Article filed under Miscellaneous


Comments

  1. Thanks for the review, Amanda. I am, admittedly, woefully ignorant of Mormonism’s history in NZ, in spite of the fact that my grandfather moved his family there in the 1950s to teach at the newly-opened Church College in Hamilton (my father was ordained a deacon while living there), so I look forward to reading this one. It sounds like Newton has provided a well-written narrative and that other scholars interested in the subject can use her book as a starting point to explore other related topics of interest moving forward.

    Comment by Christopher — July 9, 2012 @ 8:16 am

  2. Excellent. Thanks, Amanda.

    Comment by Ben P — July 9, 2012 @ 8:53 am

  3. Thanks for the review.

    Comment by Edje Jeter — July 9, 2012 @ 9:43 am

  4. Marjorie Newton is currently revising her dissertation for publication, which focuses much more on the sociological aspects of the Mormon NZ mission.

    Comment by the narrator — July 9, 2012 @ 12:42 pm

  5. Chris, I had no idea that this was part of your family history. I was pleasantly surprised with Newton. It was much, much better than what I was expecting. It helps that she’s an Australian (I think?) writing about the Southern hemisphere, and thus, picks up on details others would miss.

    The Narrator, I look forward to her revised dissertation. The rest of her work has been great, so the diss should be, too!

    Comment by Amanda HK — July 9, 2012 @ 2:04 pm

  6. Based on your review, Amanda, my dad just bought a copy today.

    Comment by Christopher — July 9, 2012 @ 7:23 pm

  7. Awww! I feel responsible now for whether or not he enjoys the book. He should, though, a good two or three chapters are on the period where your grandfather would have been in New Zealand.

    Comment by Amanda HK — July 9, 2012 @ 10:05 pm

  8. Thanks for the review, Amanda. Looking forward to reading it.
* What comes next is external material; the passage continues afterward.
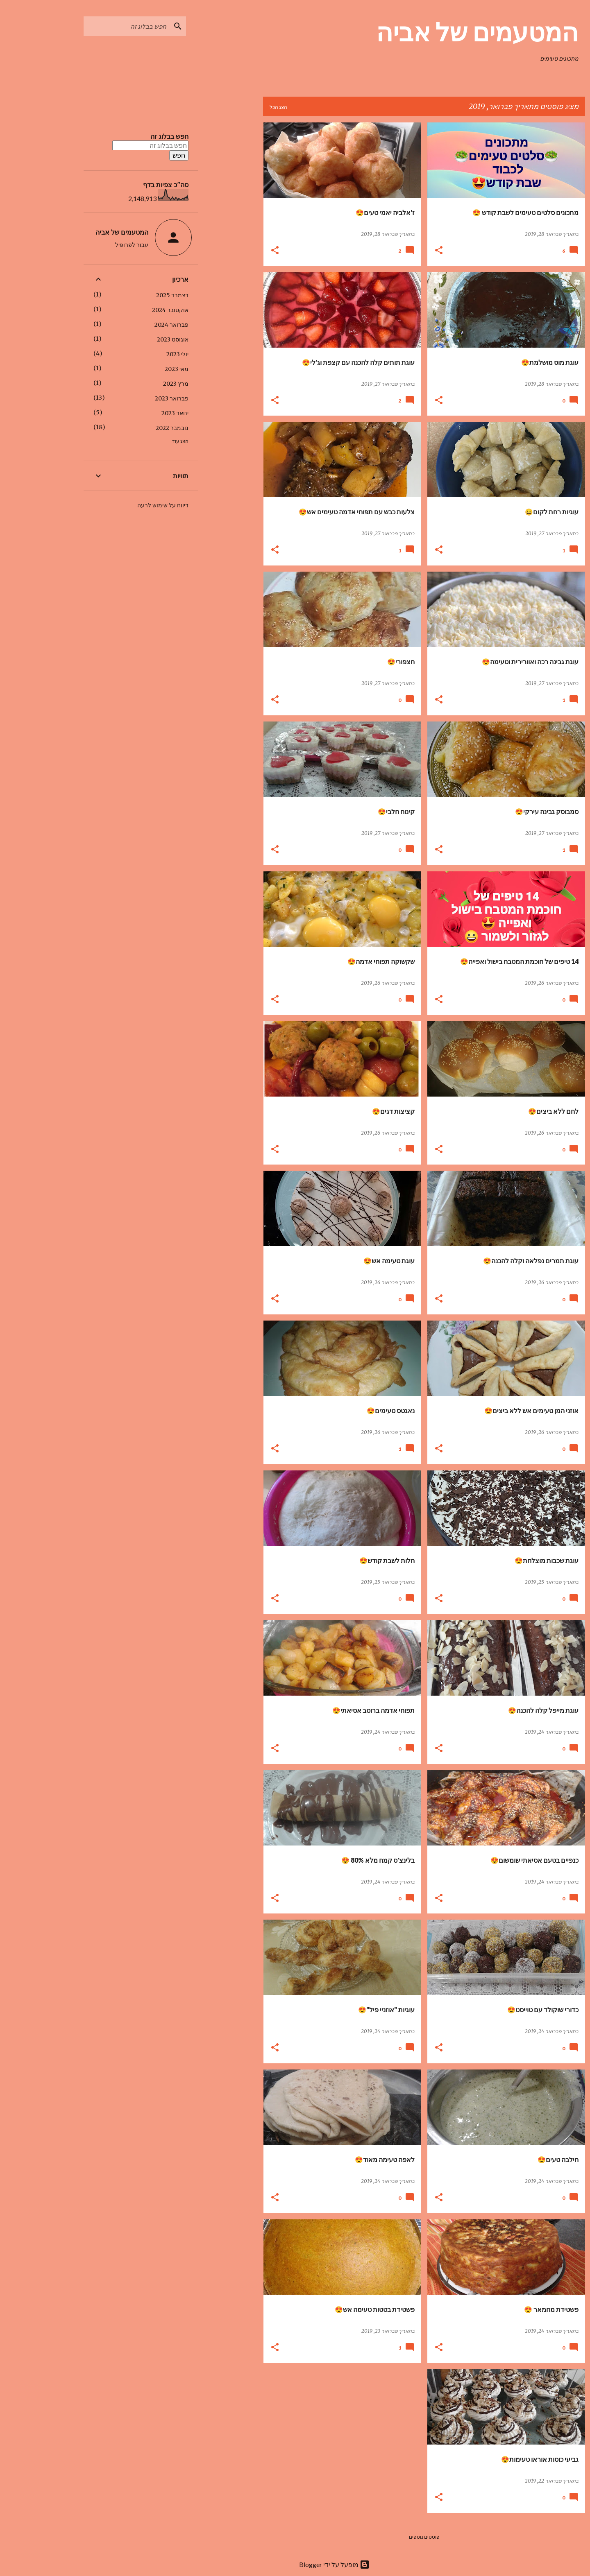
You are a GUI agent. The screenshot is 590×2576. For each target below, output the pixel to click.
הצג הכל (239, 107)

    Comment by Jared T — July 9, 2012 @ 10:42 pm

  9. Amanda, thanks for the review. What is Newton’s training in? And do you get a sense that Newton is familiar with the literature on postcolonialism/settler colonialism? My guess from your critique that she isn’t, but I figured I’d ask.

    Comment by David G. — July 10, 2012 @ 10:37 am

  10. David, I don’t for sure what field her training is in (I’ve looked) but based on the text I would guess history. She doesn’t engage in a lot of literary or anthropological analysis. I didn’t get the sense that she’s familiar with the literature on postcolonialism or settler colonialism. That said, debates over academic history and its relationship to colonialism have had a much wider resonance in Australia and NZ because of the awareness brought by debates over residential schools in the former and land tribunals in the latter. Sometimes this awareness pops up but it’s never very extensive. I’d be interested to see if she deals with this more thoroughly in the diss that the narrator mentions.